[Records from a pointing dataset]
• • • • • • •

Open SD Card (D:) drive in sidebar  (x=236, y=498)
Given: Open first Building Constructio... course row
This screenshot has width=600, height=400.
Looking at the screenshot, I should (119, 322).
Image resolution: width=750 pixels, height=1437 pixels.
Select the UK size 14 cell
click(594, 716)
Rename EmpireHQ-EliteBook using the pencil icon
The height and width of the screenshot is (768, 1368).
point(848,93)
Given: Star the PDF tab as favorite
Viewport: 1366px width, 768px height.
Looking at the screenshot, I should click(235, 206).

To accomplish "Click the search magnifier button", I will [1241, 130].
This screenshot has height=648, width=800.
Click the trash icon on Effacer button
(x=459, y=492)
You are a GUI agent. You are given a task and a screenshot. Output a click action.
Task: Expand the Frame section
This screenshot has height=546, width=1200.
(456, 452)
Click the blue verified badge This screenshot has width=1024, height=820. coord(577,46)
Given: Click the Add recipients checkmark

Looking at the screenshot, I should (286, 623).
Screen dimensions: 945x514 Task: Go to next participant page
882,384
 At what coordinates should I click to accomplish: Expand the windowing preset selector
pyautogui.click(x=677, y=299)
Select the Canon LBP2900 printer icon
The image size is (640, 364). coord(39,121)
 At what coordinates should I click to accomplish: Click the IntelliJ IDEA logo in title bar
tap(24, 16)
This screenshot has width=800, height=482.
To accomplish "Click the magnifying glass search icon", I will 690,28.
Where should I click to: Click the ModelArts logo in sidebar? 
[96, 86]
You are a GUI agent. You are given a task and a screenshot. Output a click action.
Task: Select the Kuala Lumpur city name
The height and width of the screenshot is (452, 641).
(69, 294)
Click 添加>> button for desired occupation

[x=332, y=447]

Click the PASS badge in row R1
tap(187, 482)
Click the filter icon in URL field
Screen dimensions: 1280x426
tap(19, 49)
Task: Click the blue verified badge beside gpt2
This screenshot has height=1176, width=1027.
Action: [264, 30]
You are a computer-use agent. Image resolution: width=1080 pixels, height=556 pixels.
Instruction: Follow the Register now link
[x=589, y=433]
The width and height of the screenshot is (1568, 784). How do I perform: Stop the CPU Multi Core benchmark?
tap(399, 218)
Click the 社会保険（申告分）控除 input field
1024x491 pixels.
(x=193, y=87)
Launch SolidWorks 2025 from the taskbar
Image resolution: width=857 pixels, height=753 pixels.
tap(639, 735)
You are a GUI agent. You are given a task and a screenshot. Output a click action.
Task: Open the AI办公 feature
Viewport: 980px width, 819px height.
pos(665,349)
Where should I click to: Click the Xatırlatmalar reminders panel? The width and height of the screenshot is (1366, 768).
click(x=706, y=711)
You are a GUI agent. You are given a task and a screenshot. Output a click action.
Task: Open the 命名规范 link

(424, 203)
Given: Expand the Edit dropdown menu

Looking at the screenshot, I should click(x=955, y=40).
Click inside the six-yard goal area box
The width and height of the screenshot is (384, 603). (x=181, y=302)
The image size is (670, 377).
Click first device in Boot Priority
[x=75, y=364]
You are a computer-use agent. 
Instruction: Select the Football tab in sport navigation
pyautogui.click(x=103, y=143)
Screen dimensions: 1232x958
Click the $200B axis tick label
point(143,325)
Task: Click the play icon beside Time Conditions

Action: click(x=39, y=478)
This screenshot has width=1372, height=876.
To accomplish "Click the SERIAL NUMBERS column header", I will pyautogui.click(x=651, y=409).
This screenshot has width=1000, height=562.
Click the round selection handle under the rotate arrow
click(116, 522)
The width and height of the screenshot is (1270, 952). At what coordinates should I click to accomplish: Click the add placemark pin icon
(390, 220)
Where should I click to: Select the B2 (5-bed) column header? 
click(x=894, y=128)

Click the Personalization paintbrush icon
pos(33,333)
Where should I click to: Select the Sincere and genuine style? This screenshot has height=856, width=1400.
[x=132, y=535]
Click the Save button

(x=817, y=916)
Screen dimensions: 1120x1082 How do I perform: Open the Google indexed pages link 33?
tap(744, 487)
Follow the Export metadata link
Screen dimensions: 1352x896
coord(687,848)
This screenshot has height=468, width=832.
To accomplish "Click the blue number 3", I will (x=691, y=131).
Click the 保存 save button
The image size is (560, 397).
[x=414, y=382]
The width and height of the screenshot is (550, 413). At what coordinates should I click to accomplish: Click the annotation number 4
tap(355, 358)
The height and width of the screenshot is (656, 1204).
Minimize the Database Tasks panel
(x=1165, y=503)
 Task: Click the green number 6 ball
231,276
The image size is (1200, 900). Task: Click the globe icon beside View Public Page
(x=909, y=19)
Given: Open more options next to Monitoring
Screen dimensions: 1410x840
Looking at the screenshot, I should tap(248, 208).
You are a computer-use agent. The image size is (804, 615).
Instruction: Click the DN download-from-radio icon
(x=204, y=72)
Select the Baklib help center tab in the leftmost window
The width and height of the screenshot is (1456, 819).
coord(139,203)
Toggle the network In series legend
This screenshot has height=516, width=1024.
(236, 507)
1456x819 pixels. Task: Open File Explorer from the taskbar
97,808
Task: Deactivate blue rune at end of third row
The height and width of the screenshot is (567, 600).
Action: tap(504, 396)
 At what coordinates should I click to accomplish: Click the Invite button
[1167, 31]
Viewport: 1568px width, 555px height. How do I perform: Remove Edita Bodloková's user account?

• • • • • • •

REQUIREMENT: Recast the lines of the items above as a JSON list of strings, one string per line, leaving out blank lines.

RESPONSE BELOW:
[
  "Open SD Card (D:) drive in sidebar  (x=236, y=498)",
  "Given: Open first Building Constructio... course row",
  "This screenshot has width=600, height=400.",
  "Looking at the screenshot, I should (119, 322).",
  "Image resolution: width=750 pixels, height=1437 pixels.",
  "Select the UK size 14 cell",
  "click(594, 716)",
  "Rename EmpireHQ-EliteBook using the pencil icon",
  "The height and width of the screenshot is (768, 1368).",
  "point(848,93)",
  "Given: Star the PDF tab as favorite",
  "Viewport: 1366px width, 768px height.",
  "Looking at the screenshot, I should click(235, 206).",
  "To accomplish \"Click the search magnifier button\", I will [1241, 130].",
  "This screenshot has height=648, width=800.",
  "Click the trash icon on Effacer button",
  "(x=459, y=492)",
  "You are a GUI agent. You are given a task and a screenshot. Output a click action.",
  "Task: Expand the Frame section",
  "This screenshot has height=546, width=1200.",
  "(456, 452)",
  "Click the blue verified badge This screenshot has width=1024, height=820. coord(577,46)",
  "Given: Click the Add recipients checkmark",
  "Looking at the screenshot, I should (286, 623).",
  "Screen dimensions: 945x514 Task: Go to next participant page",
  "882,384",
  " At what coordinates should I click to accomplish: Expand the windowing preset selector",
  "pyautogui.click(x=677, y=299)",
  "Select the Canon LBP2900 printer icon",
  "The image size is (640, 364). coord(39,121)",
  " At what coordinates should I click to accomplish: Click the IntelliJ IDEA logo in title bar",
  "tap(24, 16)",
  "This screenshot has width=800, height=482.",
  "To accomplish \"Click the magnifying glass search icon\", I will 690,28.",
  "Where should I click to: Click the ModelArts logo in sidebar? ",
  "[96, 86]",
  "You are a GUI agent. You are given a task and a screenshot. Output a click action.",
  "Task: Select the Kuala Lumpur city name",
  "The height and width of the screenshot is (452, 641).",
  "(69, 294)",
  "Click 添加>> button for desired occupation",
  "[x=332, y=447]",
  "Click the PASS badge in row R1",
  "tap(187, 482)",
  "Click the filter icon in URL field",
  "Screen dimensions: 1280x426",
  "tap(19, 49)",
  "Task: Click the blue verified badge beside gpt2",
  "This screenshot has height=1176, width=1027.",
  "Action: [264, 30]",
  "You are a computer-use agent. Image resolution: width=1080 pixels, height=556 pixels.",
  "Instruction: Follow the Register now link",
  "[x=589, y=433]",
  "The width and height of the screenshot is (1568, 784). How do I perform: Stop the CPU Multi Core benchmark?",
  "tap(399, 218)",
  "Click the 社会保険（申告分）控除 input field",
  "1024x491 pixels.",
  "(x=193, y=87)",
  "Launch SolidWorks 2025 from the taskbar",
  "Image resolution: width=857 pixels, height=753 pixels.",
  "tap(639, 735)",
  "You are a GUI agent. You are given a task and a screenshot. Output a click action.",
  "Task: Open the AI办公 feature",
  "Viewport: 980px width, 819px height.",
  "pos(665,349)",
  "Where should I click to: Click the Xatırlatmalar reminders panel? The width and height of the screenshot is (1366, 768).",
  "click(x=706, y=711)",
  "You are a GUI agent. You are given a task and a screenshot. Output a click action.",
  "Task: Open the 命名规范 link",
  "(424, 203)",
  "Given: Expand the Edit dropdown menu",
  "Looking at the screenshot, I should click(x=955, y=40).",
  "Click inside the six-yard goal area box",
  "The width and height of the screenshot is (384, 603). (x=181, y=302)",
  "The image size is (670, 377).",
  "Click first device in Boot Priority",
  "[x=75, y=364]",
  "You are a computer-use agent. ",
  "Instruction: Select the Football tab in sport navigation",
  "pyautogui.click(x=103, y=143)",
  "Screen dimensions: 1232x958",
  "Click the $200B axis tick label",
  "point(143,325)",
  "Task: Click the play icon beside Time Conditions",
  "Action: click(x=39, y=478)",
  "This screenshot has width=1372, height=876.",
  "To accomplish \"Click the SERIAL NUMBERS column header\", I will pyautogui.click(x=651, y=409).",
  "This screenshot has width=1000, height=562.",
  "Click the round selection handle under the rotate arrow",
  "click(116, 522)",
  "The width and height of the screenshot is (1270, 952). At what coordinates should I click to accomplish: Click the add placemark pin icon",
  "(390, 220)",
  "Where should I click to: Select the B2 (5-bed) column header? ",
  "click(x=894, y=128)",
  "Click the Personalization paintbrush icon",
  "pos(33,333)",
  "Where should I click to: Select the Sincere and genuine style? This screenshot has height=856, width=1400.",
  "[x=132, y=535]",
  "Click the Save button",
  "(x=817, y=916)",
  "Screen dimensions: 1120x1082 How do I perform: Open the Google indexed pages link 33?",
  "tap(744, 487)",
  "Follow the Export metadata link",
  "Screen dimensions: 1352x896",
  "coord(687,848)",
  "This screenshot has height=468, width=832.",
  "To accomplish \"Click the blue number 3\", I will (x=691, y=131).",
  "Click the 保存 save button",
  "The image size is (560, 397).",
  "[x=414, y=382]",
  "The width and height of the screenshot is (550, 413). At what coordinates should I click to accomplish: Click the annotation number 4",
  "tap(355, 358)",
  "The height and width of the screenshot is (656, 1204).",
  "Minimize the Database Tasks panel",
  "(x=1165, y=503)",
  " Task: Click the green number 6 ball",
  "231,276",
  "The image size is (1200, 900). Task: Click the globe icon beside View Public Page",
  "(x=909, y=19)",
  "Given: Open more options next to Monitoring",
  "Screen dimensions: 1410x840",
  "Looking at the screenshot, I should tap(248, 208).",
  "You are a computer-use agent. The image size is (804, 615).",
  "Instruction: Click the DN download-from-radio icon",
  "(x=204, y=72)",
  "Select the Baklib help center tab in the leftmost window",
  "The width and height of the screenshot is (1456, 819).",
  "coord(139,203)",
  "Toggle the network In series legend",
  "This screenshot has height=516, width=1024.",
  "(236, 507)",
  "1456x819 pixels. Task: Open File Explorer from the taskbar",
  "97,808",
  "Task: Deactivate blue rune at end of third row",
  "The height and width of the screenshot is (567, 600).",
  "Action: tap(504, 396)",
  " At what coordinates should I click to accomplish: Click the Invite button",
  "[1167, 31]",
  "Viewport: 1568px width, 555px height. How do I perform: Remove Edita Bodloková's user account?"
]